DIRECTION: Copy the data lines from the line containing "Screen dimensions: 1358x728" through the line containing "Action: 931,499", keeping every character unchanged and including both of those lines.

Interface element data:
START
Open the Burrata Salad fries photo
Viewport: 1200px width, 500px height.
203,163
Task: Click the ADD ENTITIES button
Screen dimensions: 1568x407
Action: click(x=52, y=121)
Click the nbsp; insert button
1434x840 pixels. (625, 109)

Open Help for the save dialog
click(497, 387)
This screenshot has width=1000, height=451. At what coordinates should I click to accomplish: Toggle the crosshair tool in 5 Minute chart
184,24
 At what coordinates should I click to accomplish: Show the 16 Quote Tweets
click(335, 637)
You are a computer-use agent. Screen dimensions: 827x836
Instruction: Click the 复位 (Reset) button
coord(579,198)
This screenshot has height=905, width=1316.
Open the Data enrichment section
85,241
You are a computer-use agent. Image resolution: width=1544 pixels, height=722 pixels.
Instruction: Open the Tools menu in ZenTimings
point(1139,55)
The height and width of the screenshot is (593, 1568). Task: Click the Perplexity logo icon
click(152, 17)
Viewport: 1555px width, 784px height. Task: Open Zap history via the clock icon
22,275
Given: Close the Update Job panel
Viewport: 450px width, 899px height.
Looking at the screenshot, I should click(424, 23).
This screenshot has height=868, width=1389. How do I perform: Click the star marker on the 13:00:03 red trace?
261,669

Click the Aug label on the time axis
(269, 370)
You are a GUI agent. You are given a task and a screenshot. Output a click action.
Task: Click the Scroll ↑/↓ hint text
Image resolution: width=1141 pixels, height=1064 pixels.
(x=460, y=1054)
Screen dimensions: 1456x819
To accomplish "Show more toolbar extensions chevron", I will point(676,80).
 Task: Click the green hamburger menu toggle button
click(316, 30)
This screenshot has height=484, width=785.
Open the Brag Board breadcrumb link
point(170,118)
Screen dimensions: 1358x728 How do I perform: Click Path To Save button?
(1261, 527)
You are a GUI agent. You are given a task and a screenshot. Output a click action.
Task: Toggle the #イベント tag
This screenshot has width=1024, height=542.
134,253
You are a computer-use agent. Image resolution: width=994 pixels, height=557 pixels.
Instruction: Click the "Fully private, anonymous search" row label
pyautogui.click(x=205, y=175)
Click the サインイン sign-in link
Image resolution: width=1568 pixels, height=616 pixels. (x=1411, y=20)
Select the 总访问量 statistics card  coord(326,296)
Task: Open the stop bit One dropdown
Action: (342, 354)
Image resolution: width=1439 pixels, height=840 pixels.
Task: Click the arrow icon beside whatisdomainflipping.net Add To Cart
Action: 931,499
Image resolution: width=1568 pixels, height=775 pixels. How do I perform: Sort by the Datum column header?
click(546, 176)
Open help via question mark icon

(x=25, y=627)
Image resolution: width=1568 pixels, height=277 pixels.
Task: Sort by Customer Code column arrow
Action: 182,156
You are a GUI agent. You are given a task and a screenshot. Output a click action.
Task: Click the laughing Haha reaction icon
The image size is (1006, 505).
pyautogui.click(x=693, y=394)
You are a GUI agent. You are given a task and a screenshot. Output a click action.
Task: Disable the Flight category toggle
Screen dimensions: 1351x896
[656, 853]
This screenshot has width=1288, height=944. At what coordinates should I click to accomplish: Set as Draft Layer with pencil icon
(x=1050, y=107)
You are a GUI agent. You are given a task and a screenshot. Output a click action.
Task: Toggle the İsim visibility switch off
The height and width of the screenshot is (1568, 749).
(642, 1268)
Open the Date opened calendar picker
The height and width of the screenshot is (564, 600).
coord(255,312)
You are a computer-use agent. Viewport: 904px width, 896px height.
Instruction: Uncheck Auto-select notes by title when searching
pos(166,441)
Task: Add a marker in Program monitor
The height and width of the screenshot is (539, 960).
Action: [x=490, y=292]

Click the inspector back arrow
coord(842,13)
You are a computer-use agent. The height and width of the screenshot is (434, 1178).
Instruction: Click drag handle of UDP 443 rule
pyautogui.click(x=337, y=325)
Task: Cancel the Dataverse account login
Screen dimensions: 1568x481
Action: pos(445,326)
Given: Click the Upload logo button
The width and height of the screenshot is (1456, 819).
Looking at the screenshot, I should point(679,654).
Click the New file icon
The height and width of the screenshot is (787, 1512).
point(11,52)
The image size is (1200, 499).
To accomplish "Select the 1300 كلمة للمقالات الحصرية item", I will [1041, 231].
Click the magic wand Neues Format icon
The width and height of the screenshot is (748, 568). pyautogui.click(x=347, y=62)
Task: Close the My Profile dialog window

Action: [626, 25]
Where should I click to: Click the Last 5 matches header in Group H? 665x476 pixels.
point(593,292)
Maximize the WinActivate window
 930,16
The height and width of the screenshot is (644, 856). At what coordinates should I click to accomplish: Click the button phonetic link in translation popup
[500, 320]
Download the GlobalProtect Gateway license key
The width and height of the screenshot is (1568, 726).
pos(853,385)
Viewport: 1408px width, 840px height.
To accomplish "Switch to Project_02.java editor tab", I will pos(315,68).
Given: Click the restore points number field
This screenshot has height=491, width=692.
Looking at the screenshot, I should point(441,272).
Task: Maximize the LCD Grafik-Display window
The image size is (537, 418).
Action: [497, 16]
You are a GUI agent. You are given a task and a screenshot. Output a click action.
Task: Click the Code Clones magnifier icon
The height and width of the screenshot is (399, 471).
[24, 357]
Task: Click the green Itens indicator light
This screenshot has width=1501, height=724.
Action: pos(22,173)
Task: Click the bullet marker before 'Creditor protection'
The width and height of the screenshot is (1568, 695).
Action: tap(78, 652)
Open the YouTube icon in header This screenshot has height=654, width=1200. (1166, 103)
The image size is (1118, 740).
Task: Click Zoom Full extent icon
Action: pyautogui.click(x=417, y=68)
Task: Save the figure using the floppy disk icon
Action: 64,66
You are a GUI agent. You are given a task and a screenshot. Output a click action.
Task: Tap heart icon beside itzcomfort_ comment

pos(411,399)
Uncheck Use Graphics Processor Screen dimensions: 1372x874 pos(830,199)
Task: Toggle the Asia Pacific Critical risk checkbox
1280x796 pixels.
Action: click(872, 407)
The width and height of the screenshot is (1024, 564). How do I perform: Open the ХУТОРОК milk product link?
END
SOLUTION TO THIS EXERCISE:
Screen dimensions: 1358x728 How do I perform: Click Path To Save button?
(1261, 527)
You are a GUI agent. You are given a task and a screenshot. Output a click action.
Task: Toggle the #イベント tag
This screenshot has width=1024, height=542.
134,253
You are a computer-use agent. Image resolution: width=994 pixels, height=557 pixels.
Instruction: Click the "Fully private, anonymous search" row label
pyautogui.click(x=205, y=175)
Click the サインイン sign-in link
Image resolution: width=1568 pixels, height=616 pixels. (x=1411, y=20)
Select the 总访问量 statistics card  coord(326,296)
Task: Open the stop bit One dropdown
Action: (342, 354)
Image resolution: width=1439 pixels, height=840 pixels.
Task: Click the arrow icon beside whatisdomainflipping.net Add To Cart
Action: 931,499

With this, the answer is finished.